Are there real benefits in the case of ARM devices, or are compilers smart enough to do this themselves?
For example, would this be more efficient on an ARM device
//unsigned char const* input
unsigned int a, b;
a= *input++ << 12;
b= *input++ << 12;
a*=1024; //0.25 shifted 12 bits
b*=1024; //0.25 shifted 12 bits
*output++ = (a+b) >> 24;
than doing
float a,b;
a= *input++;
b= *input++;
a=a/4;
b=a/4;
*output++ = a+b;
Upvotes: 3
Views: 694
Reputation: 22922
Fixed point is typically more efficient in all cases where the floating point doesn't actually float, even on devices with FPUs. For, example if you are using long integers to represent a space to the nearest millimetre. Savings are typically realised in computational speed, space used where you'd need a double rather than a float to get the same millimetre range as you'd get out of a long, and output where you can avoid functions like sprintf etc...
So yes, fixed point does make sense for many contexts.
Upvotes: 2
Reputation: 7363
I've done some coding on the gp2x handheld device which had an ARM processor at 200Mhz. I was doing 3D graphics and using floats for the math operations would have been too slow for sure.

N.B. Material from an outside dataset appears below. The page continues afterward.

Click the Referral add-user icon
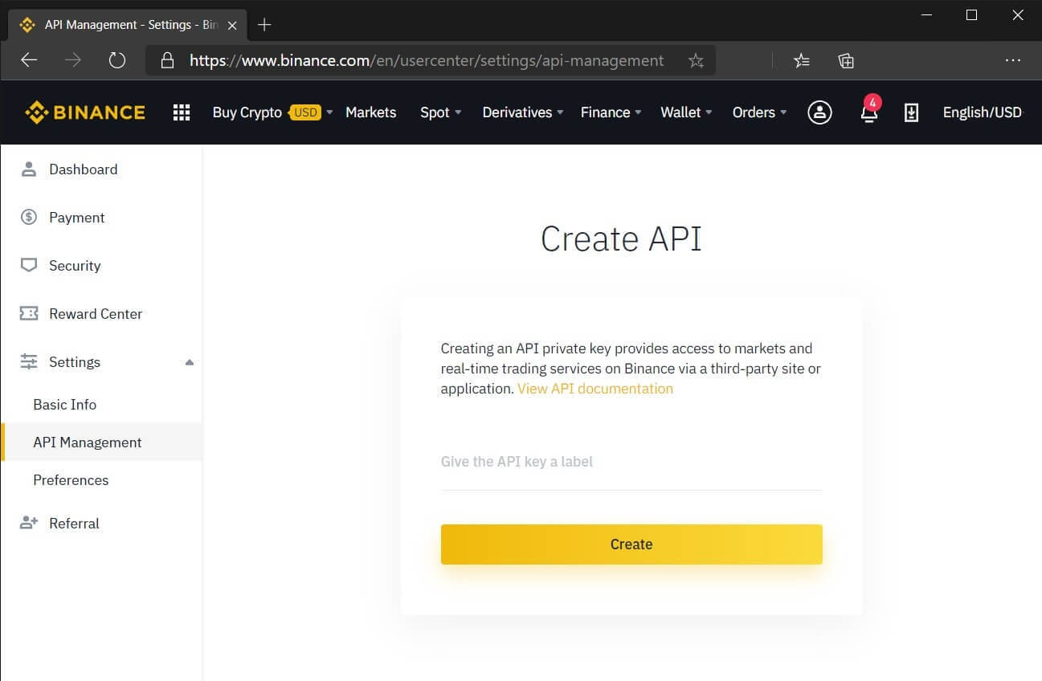 click(28, 523)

Even when only using floating point math for the per vertex calculations the performance was considerably slower than using fixed point. This was with "soft-fp" where the compiler used the floating point emulation library. When letting the kernel handle the floating point emulation the performance just sucked even more.
I've developed a C++ Fixed Point Libray that provices a class with overloaded operators that one could use instead of a float.
Upvotes: 5
Reputation: 24140
No, the compiler certainly won't convert operations on floats to fixed-point, as the semantics are considerably different. Floats have a greater range, they support NaNs and infinities, and the roundoff behaviour is quite different.
So if the processor you're targeting doesn't have an FPU, you'll definitely see a big benefit in using fixed-point (if those computations make up a significant part of your running time). You'll have to deal with all of the housekeeping associated with fixed-point, though.
Upvotes: 4
Reputation: 272487
I can't speak for ARM code specifically, but emulating floating-point is not cheap. There's leading-1 detection, dynamic shifts, rounding, and special-case handling (NaN, inf, etc.). That's quite different to the fixed-point code that you have there.